WORK REQUEST: Write out each line of the material below exactly as given.

------ GIVEN ENTRIES ------

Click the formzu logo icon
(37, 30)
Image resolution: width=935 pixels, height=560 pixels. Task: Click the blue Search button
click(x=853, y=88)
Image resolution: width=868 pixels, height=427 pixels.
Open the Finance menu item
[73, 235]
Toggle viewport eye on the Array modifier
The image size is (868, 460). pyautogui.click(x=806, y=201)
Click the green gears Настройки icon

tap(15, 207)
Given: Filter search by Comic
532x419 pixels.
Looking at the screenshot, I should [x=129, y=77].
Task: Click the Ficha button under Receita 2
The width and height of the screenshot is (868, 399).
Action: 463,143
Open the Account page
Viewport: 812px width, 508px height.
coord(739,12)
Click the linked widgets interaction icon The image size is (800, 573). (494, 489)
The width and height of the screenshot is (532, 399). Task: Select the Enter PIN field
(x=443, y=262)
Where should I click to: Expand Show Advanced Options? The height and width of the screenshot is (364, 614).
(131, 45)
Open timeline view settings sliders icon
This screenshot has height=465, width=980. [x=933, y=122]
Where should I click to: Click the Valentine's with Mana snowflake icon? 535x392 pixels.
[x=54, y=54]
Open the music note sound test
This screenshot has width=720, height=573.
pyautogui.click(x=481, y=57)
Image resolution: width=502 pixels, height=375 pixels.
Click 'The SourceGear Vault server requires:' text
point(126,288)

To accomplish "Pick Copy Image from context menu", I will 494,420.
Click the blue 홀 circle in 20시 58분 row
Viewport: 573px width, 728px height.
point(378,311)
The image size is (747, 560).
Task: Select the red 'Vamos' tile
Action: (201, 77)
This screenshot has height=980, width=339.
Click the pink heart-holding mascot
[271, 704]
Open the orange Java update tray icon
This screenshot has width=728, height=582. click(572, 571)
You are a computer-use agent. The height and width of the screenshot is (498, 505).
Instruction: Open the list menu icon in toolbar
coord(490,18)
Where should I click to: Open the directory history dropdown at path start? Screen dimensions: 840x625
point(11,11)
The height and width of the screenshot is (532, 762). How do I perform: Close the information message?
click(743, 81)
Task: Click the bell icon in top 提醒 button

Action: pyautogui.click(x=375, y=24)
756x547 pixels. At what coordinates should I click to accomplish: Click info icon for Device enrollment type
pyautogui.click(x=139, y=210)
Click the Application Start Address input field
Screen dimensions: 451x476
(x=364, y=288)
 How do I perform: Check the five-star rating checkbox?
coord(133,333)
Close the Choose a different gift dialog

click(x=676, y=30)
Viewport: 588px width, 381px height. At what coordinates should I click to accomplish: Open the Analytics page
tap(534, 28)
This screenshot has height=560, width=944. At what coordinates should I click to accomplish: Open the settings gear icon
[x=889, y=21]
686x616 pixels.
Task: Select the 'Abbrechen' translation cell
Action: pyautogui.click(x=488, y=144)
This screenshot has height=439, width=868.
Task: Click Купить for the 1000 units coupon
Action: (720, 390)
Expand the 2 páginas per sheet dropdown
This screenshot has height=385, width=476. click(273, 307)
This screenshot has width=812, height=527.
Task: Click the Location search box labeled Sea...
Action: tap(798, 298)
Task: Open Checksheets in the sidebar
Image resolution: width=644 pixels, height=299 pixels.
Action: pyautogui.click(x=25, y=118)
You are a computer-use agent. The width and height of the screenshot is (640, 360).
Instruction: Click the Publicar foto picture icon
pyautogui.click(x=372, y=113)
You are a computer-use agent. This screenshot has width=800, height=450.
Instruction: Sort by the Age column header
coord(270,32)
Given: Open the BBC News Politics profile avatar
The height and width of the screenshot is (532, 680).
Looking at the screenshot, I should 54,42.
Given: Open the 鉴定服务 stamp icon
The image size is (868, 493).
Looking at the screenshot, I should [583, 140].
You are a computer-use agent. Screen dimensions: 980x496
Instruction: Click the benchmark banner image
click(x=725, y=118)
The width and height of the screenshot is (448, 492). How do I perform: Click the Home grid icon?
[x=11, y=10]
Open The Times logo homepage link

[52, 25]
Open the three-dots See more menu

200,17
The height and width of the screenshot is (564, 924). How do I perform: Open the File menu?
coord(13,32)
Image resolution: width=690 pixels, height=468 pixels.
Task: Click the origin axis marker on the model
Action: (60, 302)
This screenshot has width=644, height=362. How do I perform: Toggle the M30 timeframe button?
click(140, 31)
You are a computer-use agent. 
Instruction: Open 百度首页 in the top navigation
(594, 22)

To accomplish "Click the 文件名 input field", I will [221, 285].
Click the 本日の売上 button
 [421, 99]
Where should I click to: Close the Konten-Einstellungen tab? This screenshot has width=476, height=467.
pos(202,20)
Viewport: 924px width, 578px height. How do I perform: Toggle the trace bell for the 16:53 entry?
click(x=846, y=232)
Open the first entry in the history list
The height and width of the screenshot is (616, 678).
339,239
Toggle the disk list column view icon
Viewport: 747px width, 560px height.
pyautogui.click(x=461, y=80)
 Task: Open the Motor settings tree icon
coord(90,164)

------

OUTPUT FOR THIS TASK:
Click the formzu logo icon
(37, 30)
Image resolution: width=935 pixels, height=560 pixels. Task: Click the blue Search button
click(x=853, y=88)
Image resolution: width=868 pixels, height=427 pixels.
Open the Finance menu item
[73, 235]
Toggle viewport eye on the Array modifier
The image size is (868, 460). pyautogui.click(x=806, y=201)
Click the green gears Настройки icon

tap(15, 207)
Given: Filter search by Comic
532x419 pixels.
Looking at the screenshot, I should [x=129, y=77].
Task: Click the Ficha button under Receita 2
The width and height of the screenshot is (868, 399).
Action: 463,143
Open the Account page
Viewport: 812px width, 508px height.
coord(739,12)
Click the linked widgets interaction icon The image size is (800, 573). (494, 489)
The width and height of the screenshot is (532, 399). Task: Select the Enter PIN field
(x=443, y=262)
Where should I click to: Expand Show Advanced Options? The height and width of the screenshot is (364, 614).
(131, 45)
Open timeline view settings sliders icon
This screenshot has height=465, width=980. [x=933, y=122]
Where should I click to: Click the Valentine's with Mana snowflake icon? 535x392 pixels.
[x=54, y=54]
Open the music note sound test
This screenshot has width=720, height=573.
pyautogui.click(x=481, y=57)
Image resolution: width=502 pixels, height=375 pixels.
Click 'The SourceGear Vault server requires:' text
point(126,288)

To accomplish "Pick Copy Image from context menu", I will 494,420.
Click the blue 홀 circle in 20시 58분 row
Viewport: 573px width, 728px height.
point(378,311)
The image size is (747, 560).
Task: Select the red 'Vamos' tile
Action: (201, 77)
This screenshot has height=980, width=339.
Click the pink heart-holding mascot
[271, 704]
Open the orange Java update tray icon
This screenshot has width=728, height=582. click(572, 571)
You are a computer-use agent. The height and width of the screenshot is (498, 505).
Instruction: Open the list menu icon in toolbar
coord(490,18)
Where should I click to: Open the directory history dropdown at path start? Screen dimensions: 840x625
point(11,11)
The height and width of the screenshot is (532, 762). How do I perform: Close the information message?
click(743, 81)
Task: Click the bell icon in top 提醒 button

Action: pyautogui.click(x=375, y=24)
756x547 pixels. At what coordinates should I click to accomplish: Click info icon for Device enrollment type
pyautogui.click(x=139, y=210)
Click the Application Start Address input field
Screen dimensions: 451x476
(x=364, y=288)
 How do I perform: Check the five-star rating checkbox?
coord(133,333)
Close the Choose a different gift dialog

click(x=676, y=30)
Viewport: 588px width, 381px height. At what coordinates should I click to accomplish: Open the Analytics page
tap(534, 28)
This screenshot has height=560, width=944. At what coordinates should I click to accomplish: Open the settings gear icon
[x=889, y=21]
686x616 pixels.
Task: Select the 'Abbrechen' translation cell
Action: pyautogui.click(x=488, y=144)
This screenshot has height=439, width=868.
Task: Click Купить for the 1000 units coupon
Action: (720, 390)
Expand the 2 páginas per sheet dropdown
This screenshot has height=385, width=476. click(273, 307)
This screenshot has width=812, height=527.
Task: Click the Location search box labeled Sea...
Action: tap(798, 298)
Task: Open Checksheets in the sidebar
Image resolution: width=644 pixels, height=299 pixels.
Action: pyautogui.click(x=25, y=118)
You are a computer-use agent. The width and height of the screenshot is (640, 360).
Instruction: Click the Publicar foto picture icon
pyautogui.click(x=372, y=113)
You are a computer-use agent. This screenshot has width=800, height=450.
Instruction: Sort by the Age column header
coord(270,32)
Given: Open the BBC News Politics profile avatar
The height and width of the screenshot is (532, 680).
Looking at the screenshot, I should 54,42.
Given: Open the 鉴定服务 stamp icon
The image size is (868, 493).
Looking at the screenshot, I should [583, 140].
You are a computer-use agent. Screen dimensions: 980x496
Instruction: Click the benchmark banner image
click(x=725, y=118)
The width and height of the screenshot is (448, 492). How do I perform: Click the Home grid icon?
[x=11, y=10]
Open The Times logo homepage link

[52, 25]
Open the three-dots See more menu

200,17
The height and width of the screenshot is (564, 924). How do I perform: Open the File menu?
coord(13,32)
Image resolution: width=690 pixels, height=468 pixels.
Task: Click the origin axis marker on the model
Action: (60, 302)
This screenshot has width=644, height=362. How do I perform: Toggle the M30 timeframe button?
click(140, 31)
You are a computer-use agent. 
Instruction: Open 百度首页 in the top navigation
(594, 22)

To accomplish "Click the 文件名 input field", I will [221, 285].
Click the 本日の売上 button
 [421, 99]
Where should I click to: Close the Konten-Einstellungen tab? This screenshot has width=476, height=467.
pos(202,20)
Viewport: 924px width, 578px height. How do I perform: Toggle the trace bell for the 16:53 entry?
click(x=846, y=232)
Open the first entry in the history list
The height and width of the screenshot is (616, 678).
339,239
Toggle the disk list column view icon
Viewport: 747px width, 560px height.
pyautogui.click(x=461, y=80)
 Task: Open the Motor settings tree icon
coord(90,164)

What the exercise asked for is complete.